- Exercise
Of the lines below, write out exactly those from the line with "Email (29, 2194)" through the line with "November 2025 (47, 1335)", both included, and skip the rest.

- Recorded information

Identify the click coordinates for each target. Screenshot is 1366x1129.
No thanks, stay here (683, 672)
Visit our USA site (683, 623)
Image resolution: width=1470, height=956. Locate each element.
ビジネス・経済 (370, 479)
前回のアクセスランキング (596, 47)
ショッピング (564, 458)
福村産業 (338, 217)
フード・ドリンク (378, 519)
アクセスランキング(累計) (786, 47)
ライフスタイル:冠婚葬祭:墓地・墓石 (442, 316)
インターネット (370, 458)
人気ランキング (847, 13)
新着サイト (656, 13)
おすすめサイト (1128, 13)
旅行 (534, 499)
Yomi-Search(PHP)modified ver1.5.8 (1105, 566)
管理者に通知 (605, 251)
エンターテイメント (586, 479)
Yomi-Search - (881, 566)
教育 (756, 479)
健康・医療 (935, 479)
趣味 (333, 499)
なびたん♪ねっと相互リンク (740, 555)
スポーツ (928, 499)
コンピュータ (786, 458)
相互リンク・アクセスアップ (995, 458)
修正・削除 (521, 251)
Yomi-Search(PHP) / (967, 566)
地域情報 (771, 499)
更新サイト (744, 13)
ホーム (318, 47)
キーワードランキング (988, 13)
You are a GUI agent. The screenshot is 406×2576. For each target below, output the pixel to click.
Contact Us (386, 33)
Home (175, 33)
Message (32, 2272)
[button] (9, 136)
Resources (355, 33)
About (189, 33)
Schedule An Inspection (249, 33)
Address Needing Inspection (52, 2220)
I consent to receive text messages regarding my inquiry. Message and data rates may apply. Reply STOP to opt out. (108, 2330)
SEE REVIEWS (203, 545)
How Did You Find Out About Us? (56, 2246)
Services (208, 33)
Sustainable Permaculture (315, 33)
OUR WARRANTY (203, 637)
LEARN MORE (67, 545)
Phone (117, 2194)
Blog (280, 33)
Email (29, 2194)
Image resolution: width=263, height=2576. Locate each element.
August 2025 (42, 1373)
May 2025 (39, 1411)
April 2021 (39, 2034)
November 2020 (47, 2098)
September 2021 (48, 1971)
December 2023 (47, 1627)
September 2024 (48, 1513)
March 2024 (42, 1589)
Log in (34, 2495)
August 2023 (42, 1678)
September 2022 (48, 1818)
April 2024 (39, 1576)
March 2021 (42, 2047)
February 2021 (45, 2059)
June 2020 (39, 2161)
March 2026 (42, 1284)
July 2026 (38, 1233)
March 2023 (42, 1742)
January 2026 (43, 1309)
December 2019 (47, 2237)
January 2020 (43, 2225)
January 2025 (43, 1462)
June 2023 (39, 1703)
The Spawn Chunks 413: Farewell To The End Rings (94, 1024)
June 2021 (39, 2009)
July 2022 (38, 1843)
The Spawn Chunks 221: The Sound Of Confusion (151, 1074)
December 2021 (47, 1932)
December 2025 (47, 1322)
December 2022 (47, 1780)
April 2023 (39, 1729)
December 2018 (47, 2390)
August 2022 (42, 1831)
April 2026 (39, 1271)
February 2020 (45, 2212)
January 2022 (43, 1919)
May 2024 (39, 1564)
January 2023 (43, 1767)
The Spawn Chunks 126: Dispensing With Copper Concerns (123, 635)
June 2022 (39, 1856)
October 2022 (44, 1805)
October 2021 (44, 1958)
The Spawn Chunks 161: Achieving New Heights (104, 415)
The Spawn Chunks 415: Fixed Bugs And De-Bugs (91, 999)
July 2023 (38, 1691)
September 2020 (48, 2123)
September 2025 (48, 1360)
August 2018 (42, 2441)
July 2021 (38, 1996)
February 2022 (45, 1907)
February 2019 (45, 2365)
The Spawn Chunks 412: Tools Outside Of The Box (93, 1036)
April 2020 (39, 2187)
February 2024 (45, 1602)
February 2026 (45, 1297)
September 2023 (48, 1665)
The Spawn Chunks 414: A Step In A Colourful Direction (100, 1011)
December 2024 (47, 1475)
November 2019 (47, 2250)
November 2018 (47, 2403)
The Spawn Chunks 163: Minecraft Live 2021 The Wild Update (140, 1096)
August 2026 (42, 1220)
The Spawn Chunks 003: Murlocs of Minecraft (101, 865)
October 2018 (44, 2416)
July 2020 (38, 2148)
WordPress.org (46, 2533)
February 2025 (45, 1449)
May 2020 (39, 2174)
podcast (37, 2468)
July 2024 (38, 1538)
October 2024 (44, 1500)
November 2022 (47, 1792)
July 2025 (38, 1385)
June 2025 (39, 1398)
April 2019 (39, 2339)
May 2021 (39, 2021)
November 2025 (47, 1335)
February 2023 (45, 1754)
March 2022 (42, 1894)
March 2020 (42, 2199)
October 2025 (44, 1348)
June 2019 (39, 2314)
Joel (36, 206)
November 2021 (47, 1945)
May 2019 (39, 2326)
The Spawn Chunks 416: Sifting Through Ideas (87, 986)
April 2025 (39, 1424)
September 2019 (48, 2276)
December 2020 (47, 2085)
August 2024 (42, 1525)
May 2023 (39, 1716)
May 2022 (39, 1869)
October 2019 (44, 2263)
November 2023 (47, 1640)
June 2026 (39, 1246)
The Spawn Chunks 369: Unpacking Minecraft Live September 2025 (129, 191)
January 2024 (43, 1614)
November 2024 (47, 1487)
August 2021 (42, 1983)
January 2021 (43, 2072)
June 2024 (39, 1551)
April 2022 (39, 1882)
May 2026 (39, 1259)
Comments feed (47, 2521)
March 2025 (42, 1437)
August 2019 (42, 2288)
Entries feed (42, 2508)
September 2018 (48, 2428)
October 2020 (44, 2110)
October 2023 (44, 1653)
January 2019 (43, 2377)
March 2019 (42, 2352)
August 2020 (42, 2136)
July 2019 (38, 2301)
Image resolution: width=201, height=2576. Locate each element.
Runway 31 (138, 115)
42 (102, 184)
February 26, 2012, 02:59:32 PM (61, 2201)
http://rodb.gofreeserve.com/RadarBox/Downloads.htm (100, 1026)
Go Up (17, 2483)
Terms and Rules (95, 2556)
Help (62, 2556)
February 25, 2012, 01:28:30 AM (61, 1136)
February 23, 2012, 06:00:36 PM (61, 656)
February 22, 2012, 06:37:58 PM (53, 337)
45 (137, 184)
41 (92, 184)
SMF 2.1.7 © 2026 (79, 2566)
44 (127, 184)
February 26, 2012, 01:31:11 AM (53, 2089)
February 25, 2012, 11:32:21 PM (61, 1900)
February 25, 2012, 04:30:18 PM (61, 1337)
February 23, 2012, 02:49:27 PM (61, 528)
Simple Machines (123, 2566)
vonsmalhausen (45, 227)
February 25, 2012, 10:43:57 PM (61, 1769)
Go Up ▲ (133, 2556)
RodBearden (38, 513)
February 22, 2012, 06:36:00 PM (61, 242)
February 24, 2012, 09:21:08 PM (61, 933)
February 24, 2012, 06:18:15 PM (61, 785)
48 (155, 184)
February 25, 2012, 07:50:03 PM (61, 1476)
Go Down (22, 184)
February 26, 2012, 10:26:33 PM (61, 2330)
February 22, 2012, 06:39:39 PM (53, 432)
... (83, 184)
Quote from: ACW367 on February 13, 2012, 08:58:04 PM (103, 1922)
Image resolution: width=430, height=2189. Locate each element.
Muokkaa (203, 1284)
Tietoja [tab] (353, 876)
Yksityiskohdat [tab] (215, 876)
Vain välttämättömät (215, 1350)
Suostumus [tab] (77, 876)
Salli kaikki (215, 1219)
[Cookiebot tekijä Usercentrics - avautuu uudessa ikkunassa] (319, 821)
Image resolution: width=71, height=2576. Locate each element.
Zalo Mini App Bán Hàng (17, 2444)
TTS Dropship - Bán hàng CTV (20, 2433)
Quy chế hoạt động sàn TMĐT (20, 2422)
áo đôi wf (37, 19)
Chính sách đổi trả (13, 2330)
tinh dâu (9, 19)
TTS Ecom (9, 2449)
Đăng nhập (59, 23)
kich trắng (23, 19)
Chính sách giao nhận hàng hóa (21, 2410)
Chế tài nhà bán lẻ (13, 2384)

- Response box
Email (29, 2194)
Image resolution: width=263, height=2576. Locate each element.
August 2025 (42, 1373)
May 2025 (39, 1411)
April 2021 (39, 2034)
November 2020 (47, 2098)
September 2021 (48, 1971)
December 2023 (47, 1627)
September 2024 (48, 1513)
March 2024 (42, 1589)
Log in (34, 2495)
August 2023 (42, 1678)
September 2022 (48, 1818)
April 2024 (39, 1576)
March 2021 (42, 2047)
February 2021 (45, 2059)
June 2020 (39, 2161)
March 2026 (42, 1284)
July 2026 (38, 1233)
March 2023 (42, 1742)
January 2026 (43, 1309)
December 2019 (47, 2237)
January 2020 (43, 2225)
January 2025 (43, 1462)
June 2023 (39, 1703)
The Spawn Chunks 413: Farewell To The End Rings (94, 1024)
June 2021 (39, 2009)
July 2022 (38, 1843)
The Spawn Chunks 221: The Sound Of Confusion (151, 1074)
December 2021 (47, 1932)
December 2025 (47, 1322)
December 2022 (47, 1780)
April 2023 (39, 1729)
December 2018 (47, 2390)
August 2022 (42, 1831)
April 2026 (39, 1271)
February 2020 (45, 2212)
January 2022 (43, 1919)
May 2024 (39, 1564)
January 2023 (43, 1767)
The Spawn Chunks 126: Dispensing With Copper Concerns (123, 635)
June 2022 (39, 1856)
October 2022 (44, 1805)
October 2021 (44, 1958)
The Spawn Chunks 161: Achieving New Heights (104, 415)
The Spawn Chunks 415: Fixed Bugs And De-Bugs (91, 999)
July 2023 (38, 1691)
September 2020 (48, 2123)
September 2025 (48, 1360)
August 2018 (42, 2441)
July 2021 (38, 1996)
February 2022 (45, 1907)
February 2019 (45, 2365)
The Spawn Chunks 412: Tools Outside Of The Box (93, 1036)
April 2020 (39, 2187)
February 2024 (45, 1602)
February 2026 (45, 1297)
September 2023 (48, 1665)
The Spawn Chunks 414: A Step In A Colourful Direction (100, 1011)
December 2024 (47, 1475)
November 2019 (47, 2250)
November 2018 (47, 2403)
The Spawn Chunks 163: Minecraft Live 2021 The Wild Update (140, 1096)
August 2026 (42, 1220)
The Spawn Chunks 003: Murlocs of Minecraft (101, 865)
October 2018 (44, 2416)
July 2020 (38, 2148)
WordPress.org (46, 2533)
February 2025 (45, 1449)
May 2020 (39, 2174)
podcast (37, 2468)
July 2024 (38, 1538)
October 2024 (44, 1500)
November 2022 (47, 1792)
July 2025 (38, 1385)
June 2025 (39, 1398)
April 2019 (39, 2339)
May 2021 (39, 2021)
November 2025 (47, 1335)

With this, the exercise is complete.